→ **Directions for this task**: Repeat, word for word, every line from the line holding "Task: Select the" through the final line of the entries below. Skip all pictures.

*** Opening of Available data ***

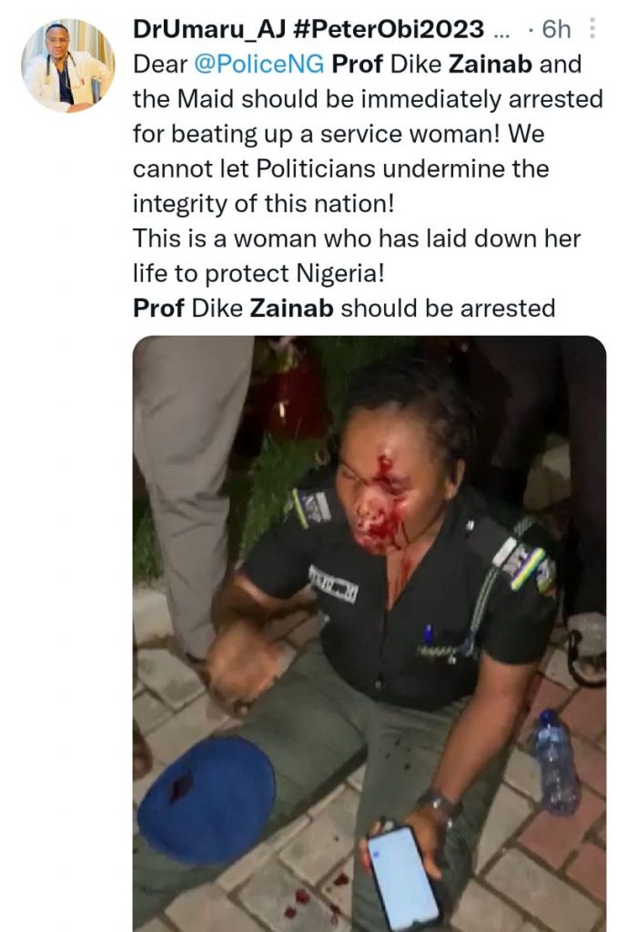Click the 6h timestamp of the tweet
The height and width of the screenshot is (932, 627).
pyautogui.click(x=557, y=28)
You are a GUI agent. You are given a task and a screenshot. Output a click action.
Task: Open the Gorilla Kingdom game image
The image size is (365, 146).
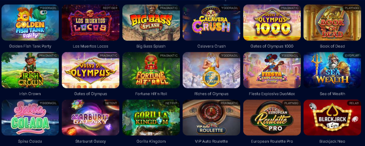tap(151, 117)
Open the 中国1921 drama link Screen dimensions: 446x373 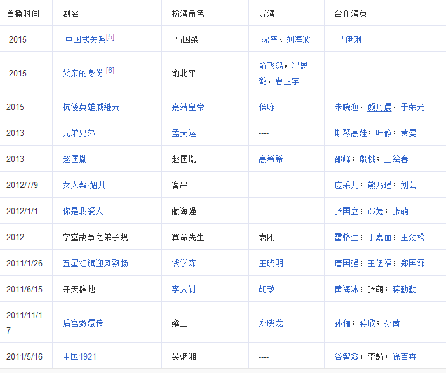pyautogui.click(x=80, y=356)
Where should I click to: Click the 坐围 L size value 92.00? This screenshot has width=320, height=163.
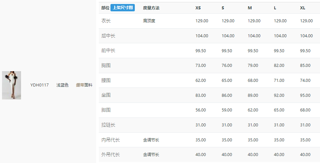click(279, 95)
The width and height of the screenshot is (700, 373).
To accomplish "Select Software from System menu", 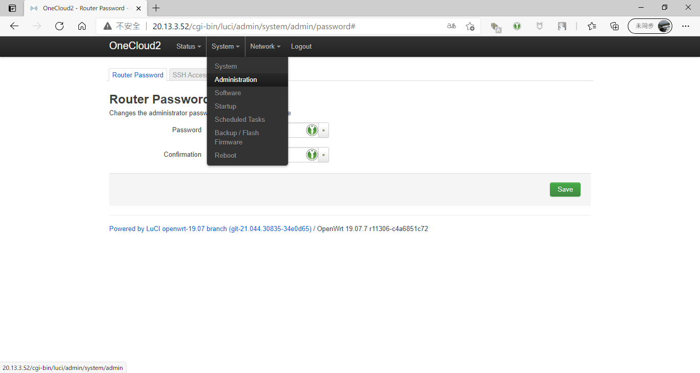I will click(228, 93).
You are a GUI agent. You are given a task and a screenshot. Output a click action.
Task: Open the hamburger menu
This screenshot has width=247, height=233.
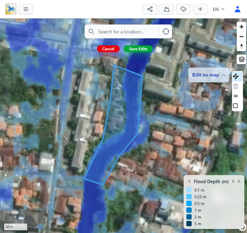pyautogui.click(x=26, y=9)
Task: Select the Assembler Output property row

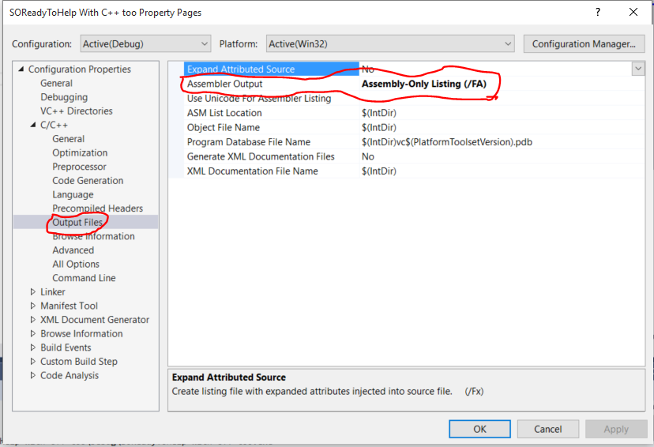Action: click(225, 84)
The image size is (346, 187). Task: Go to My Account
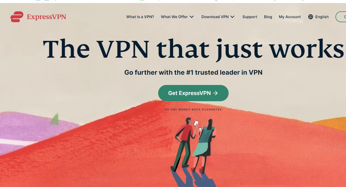pos(290,17)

*** Close of Available data ***

→ **Solution for this task**:
Task: Select the Assembler Output property row

Action: click(225, 84)
The image size is (346, 187). Task: Go to My Account
pos(290,17)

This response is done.